Cellular automata (CA) models are employed for simulating geographical distributions, while Markov-Chain models are utilized for simulating temporal changes. This study aims to forecast the dynamics of land use and land cover (LULC) change and land surface temperature (LST) using a CA and Markov-Chain model for the period 1992–2022 in Islamabad, Pakistan. This research innovatively predicts future LULC and LST and examines their correlations with various vegetation indexes. LULC maps were generated from time series data of Landsat satellite images (Landsat 5, 7, and 8) for the years 1992, 2002, 2012, and 2022, utilizing the random forest algorithm. Five satellite indexes were employed: normalized difference vegetation index (NDVI), bare soil index (BSI), normalized difference water index (NDWI), normalized difference built-up index (NDBI), and soil adjusted vegetation index (SAVI). Through the CA-Markov-Chain analysis, the results showed significant new findings, such as a rise in the built-up area of Islamabad, which increased from 105.63 km2 (11.66%) in 1992 to 447.39 km2 (49.38%) in 2022. The study predicted that the built-up area would further increase to 531.82 km2 (55.38%) by 2042. The study analyzed the enhancement of LST, which was about 2.40 °C from 1992 to 2022, ultimately because of the expansion of uncontrolled urban areas. The correlation of LST with the vegetation indexes NDVI, BSI, NDWI, NDBI, and SAVI was also analyzed through regression analysis.
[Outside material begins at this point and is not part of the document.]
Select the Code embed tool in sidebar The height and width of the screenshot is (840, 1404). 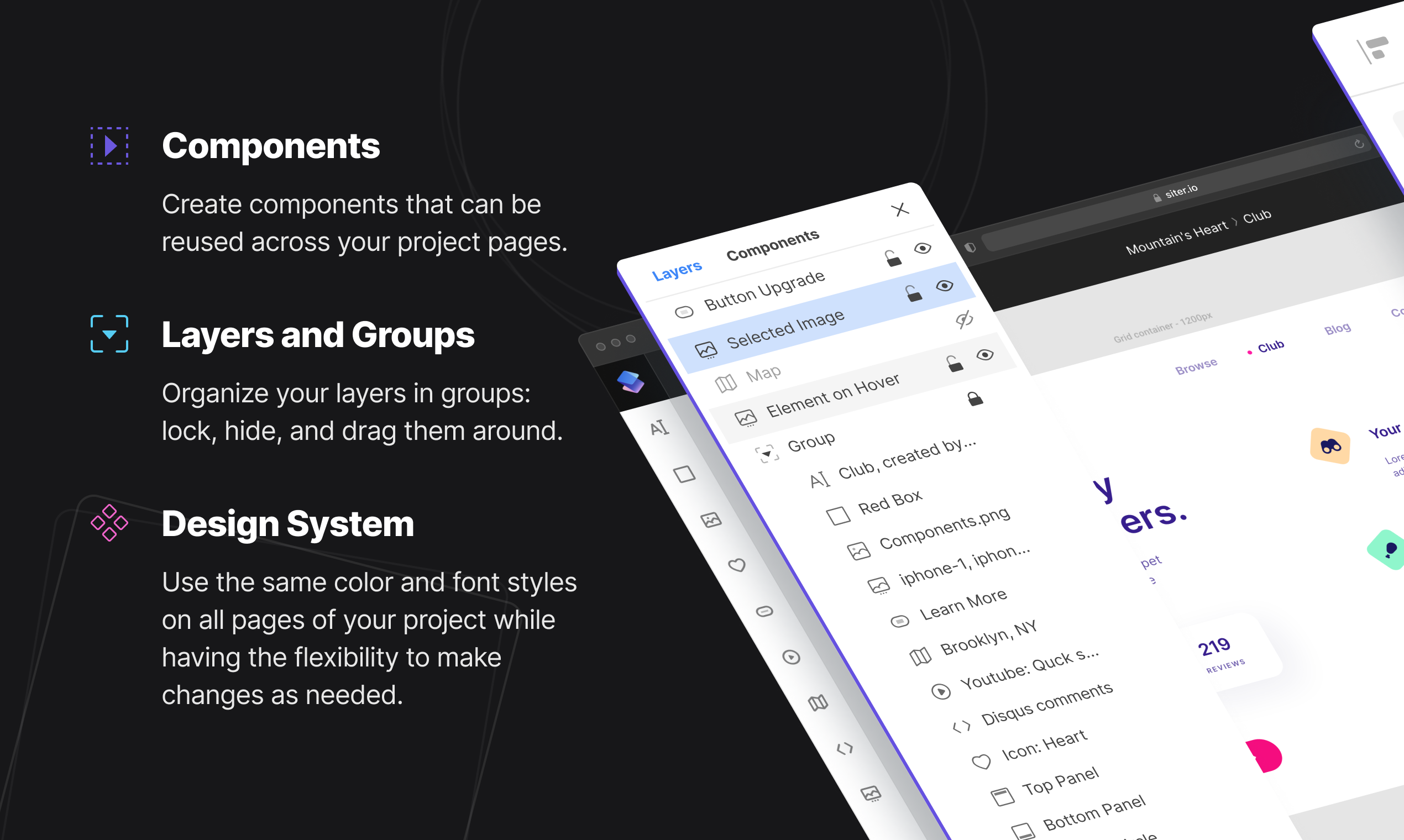(x=844, y=749)
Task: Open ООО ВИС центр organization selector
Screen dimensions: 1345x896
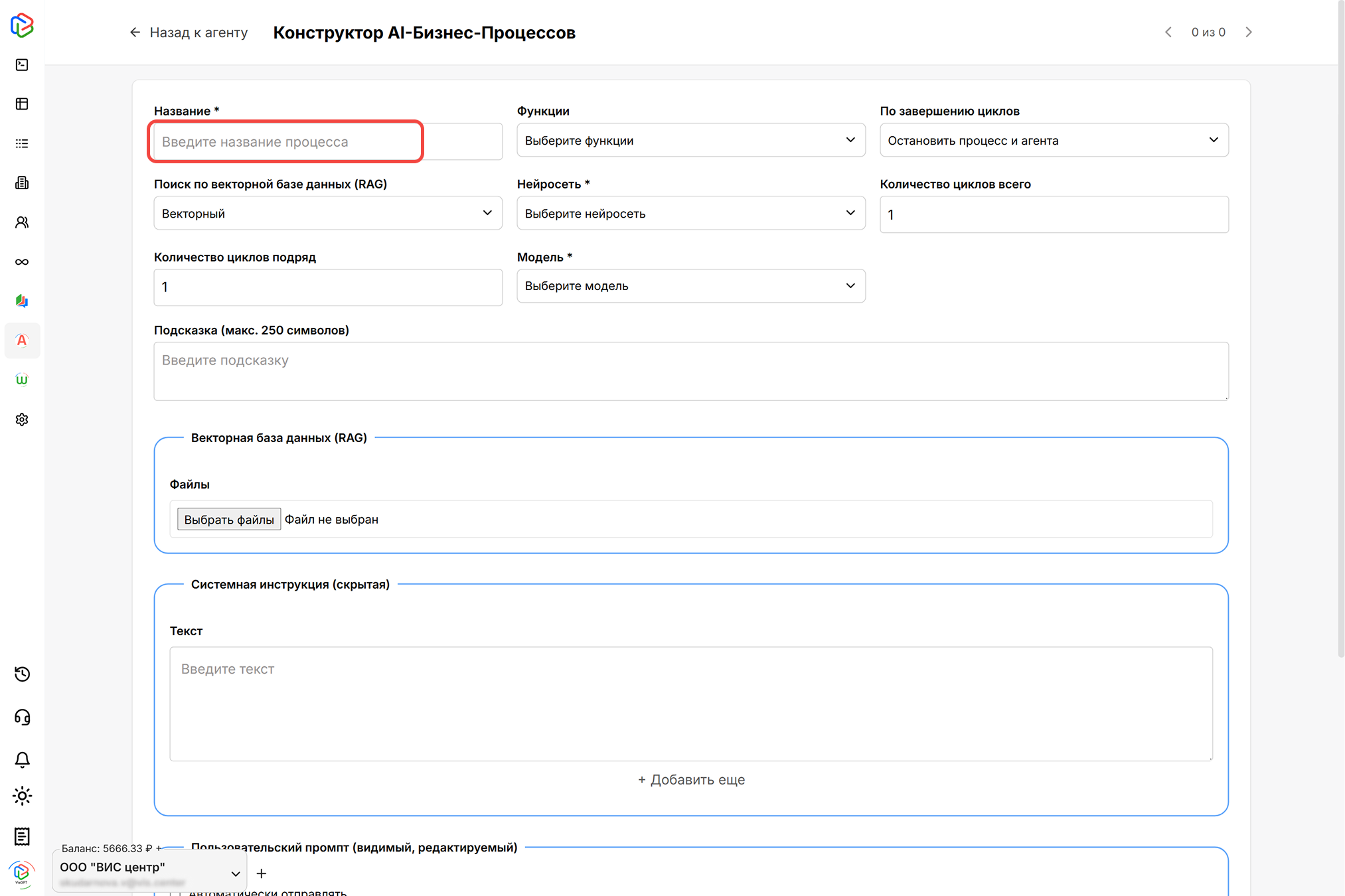Action: 149,873
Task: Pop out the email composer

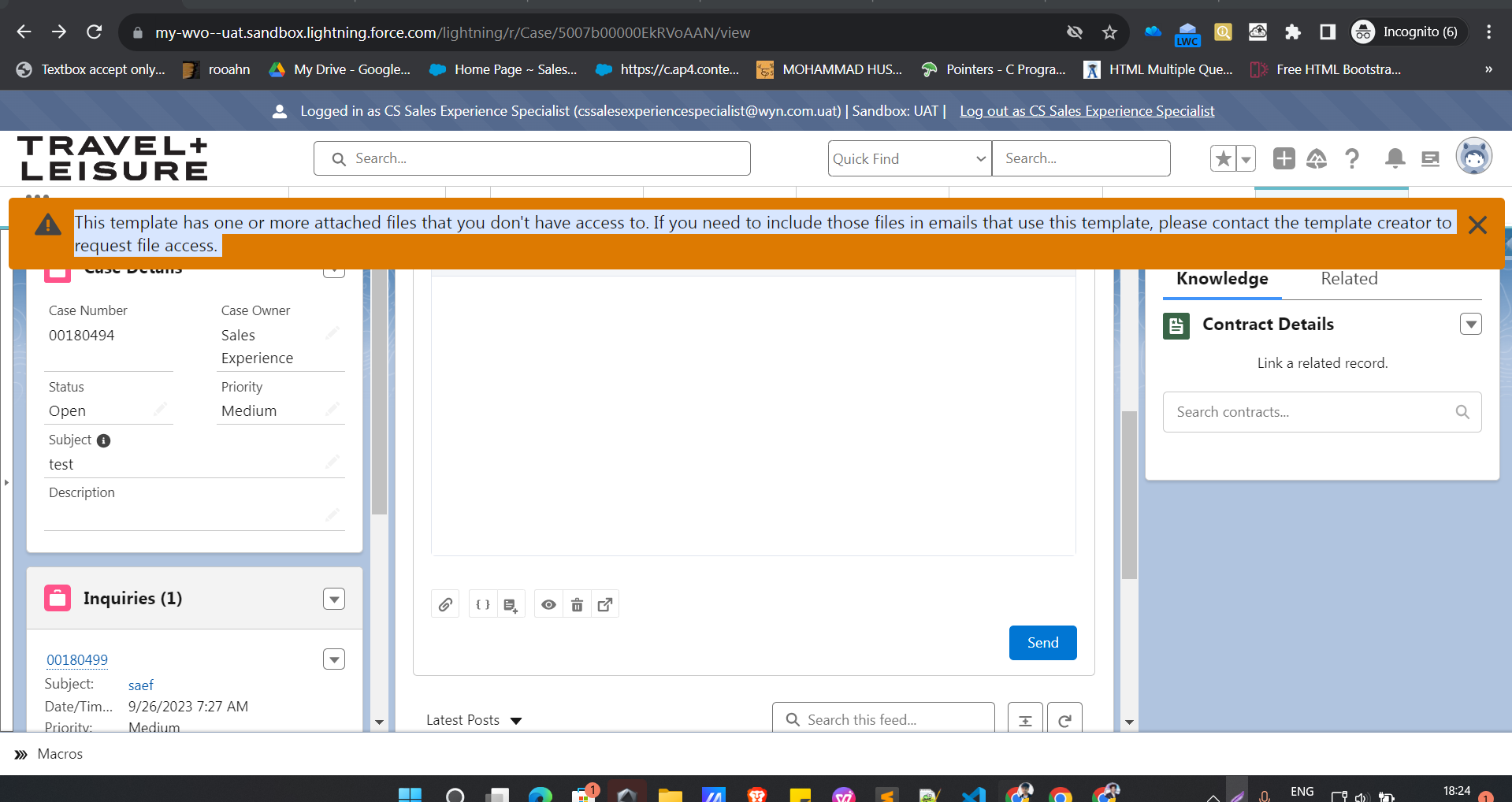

Furthermore, the surface temperature was predicted well by the urban index (UI), a nonvegetation index, demonstrating the positive correlation of R2 = 0.87 with respect to retrieved surface temperature. Using the UI as a predictor of LST, our projections indicate that regions with temperatures ranging from 20 to 24 °C and from 25 to 28 °C will decrease in coverage from 4.63% to 3.85% and from 25.33% to 21.08%, respectively, between 2032 and 2042.